宋少卿走到中间,笑道:“墙上兵器皆可自取,请各位英雄大展英姿。”

一人当即站上前来,作揖道:“在下张攸,请关将军赐教。”众人皆往一处看去,只见一人慢慢走上前来。身着黑袍,绣有墨绿云龙纹案;头束红巾,腰系雕金祥云玉带板。铁面剑眉,威仪堂堂;身姿挺拔,气宇轩昂。此人姓关名朝,字瑾龙,祁州人士。关氏一族世代为将,到了关朝,更显勇猛,随父征战破外敌,到而立之年已历大小战事三十余起,多为胜战。前阵子被封为正五品武德将军。张攸则为正六品千总。

张攸行礼笑道:“素闻关将军年轻有为,勇猛精进,骁勇善战,往南能抗倭敌,向北能退匈奴,战功赫赫,名震天下。卑职仰慕将军之能,斗胆向将军请教。”关朝回礼笑道:“张将军莫要自谦,听闻将军也是武艺超群,虎步生风,有幸与将军切磋,还请手下留情。”

之后,众人退让开来,露出墙上兵器。张攸一跳,取下双锏;关朝行至墙边,取下一戟。一旁小厮鸣鼓,比武遂始。张攸耍起双锏,招式疾如旋踵,出兵快刺生风,定势干净利落,众人看了皆叫好。随后关朝也舞起戟来,身似雄鹰轻,招如烈虎猛,以兵画风,微尘尽浮。二人未斗,便已让众人看得爽快,拍掌叫好。

掌声一落,二人对视,神色陡变,目露凶光。张攸大叫一声,跳上前去出锏,与戟相碰之时,二人皆是虎口一抖,乃为探知对方力量,心里有底后,退回身去,开始使招。兵器交交,琅琅刺耳。

方潇澈前边的人皆纷纷踮脚去看,秋池又是看不清,只能问方潇澈道:“师兄,他们斗得如何了?”

方潇澈也看得入迷,道:“张将军动若脱兔,出招赏心悦目,袭人于无影之间;关将军则迅猛如虎,招招威力惊人,一戟既出,势之难挡。还真是各有千秋!”他反应过来,见秋池踮着脚着急的样子,问:“你看不到么?”

“嗯。”

方潇澈把秋池揽进怀里,举臂将他提高了一些,秋池推他道:“师兄你做甚,快放开我,等会被人看见的。”

“都在看猛将比武呢,不会注意到我们的。你别乱动,小心薛姐姐摔下来了。”

薛圆圆把远处二人的动作看得清楚,忍不住赞叹道:“真是‘力拔山兮气盖世’。”随后笑拍身下的两人脑袋道:“你俩别闹了。”

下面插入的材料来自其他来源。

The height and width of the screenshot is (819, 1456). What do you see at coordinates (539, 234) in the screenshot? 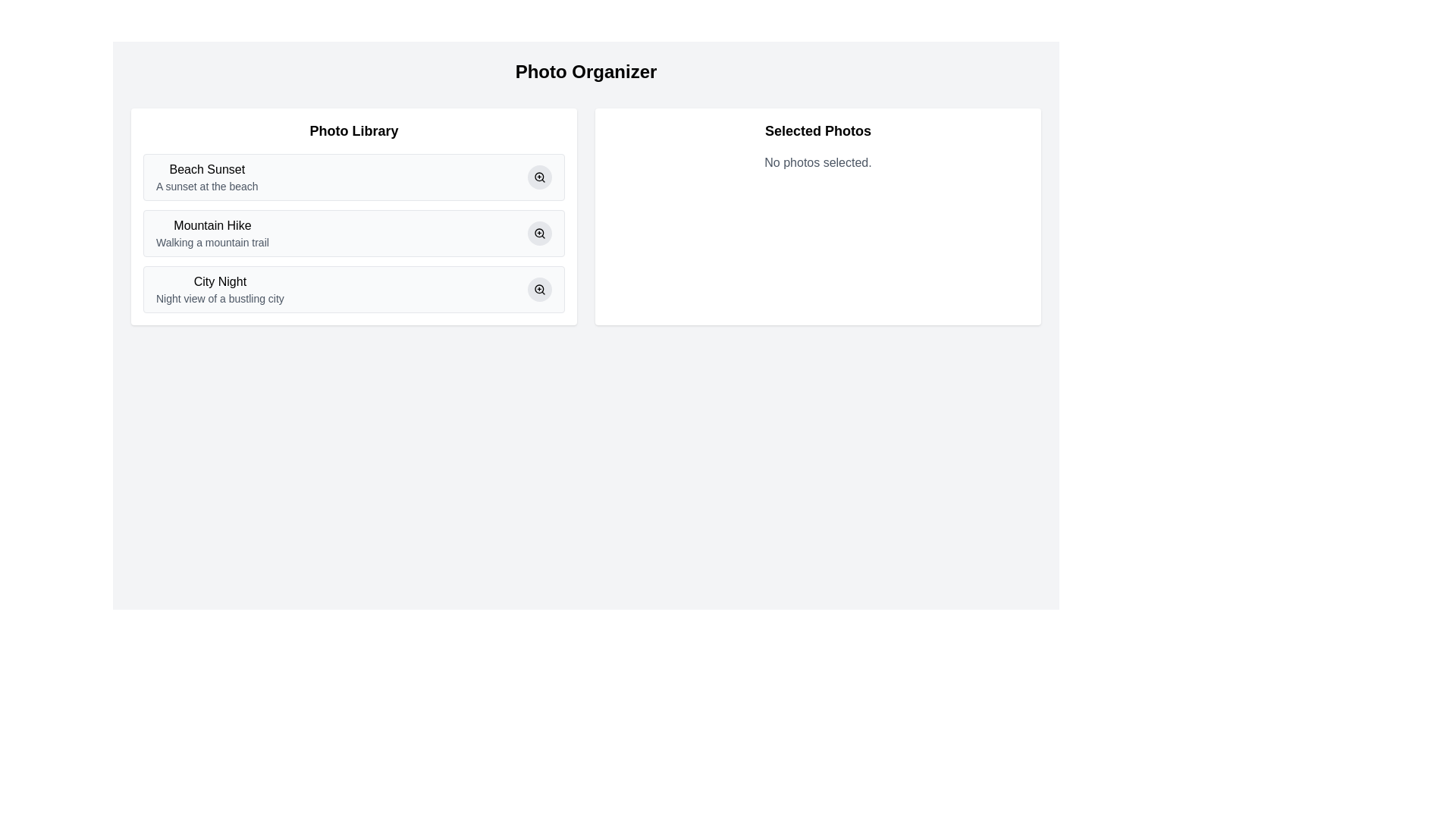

两人斗得酣畅处,跃身到院子里去。张攸跃起以脚抵树,借力跳起从空中往关朝打去。关朝用戟去挡,戟被拍下插在石子路里;他手未松去,侧身躲了张攸几刺,趁隙用脚踢起戟,朝张攸刺去,趁他挡招之际空翻一圈,给了他肩上一腿后跳回了身。张攸身一低,面色吃痛,收招定神。

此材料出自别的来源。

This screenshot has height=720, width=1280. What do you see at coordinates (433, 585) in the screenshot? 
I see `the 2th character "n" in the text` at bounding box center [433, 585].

当关朝落地站定后,正是面朝圆外方向,只见远处一女子高于人群之上,仙姿佚貌,手中纱绢随风作舞,一袭红裙与背后蓝天相映成辉,这使他想起了疆场之上大漠孤烟,旌旗飘扬,自己远眺青天之时,不禁晃了晃神。薛圆圆与关朝对视,红了脸,脚一打滑往前跌去,方潇澈和秋池忙扶住她站稳下来,问有没有事。薛圆圆用手帕抚脸,只道无碍。

张攸见关朝走神,嘴里喊道“将军看锏”,快步上前,直刺关朝。关朝回身挡去,胸口未防,肩上也中了张攸一脚,往后连退了几步后站稳。张攸趁势把戟打落,关朝手一空,便使力回旋一踢,张攸手中的双锏飞将开去,落在远处地上。铮锵一声,园子里安静了下来。

二人对视良久,随后齐仰天大笑。张攸道:“关将军之威猛果然名不虚传,挡下将军这几招已用尽卑职的气力,现下被将军轻轻一踢,兵器便已离手。”关朝道:“张将军出招宛若迅雷,破我招式于无影无形之间,使我防不胜防。若不是将军留情,我恐怕也撑不到现在。”二人随后走近相互拍去对方肩上的尘土,众人齐声道好起来。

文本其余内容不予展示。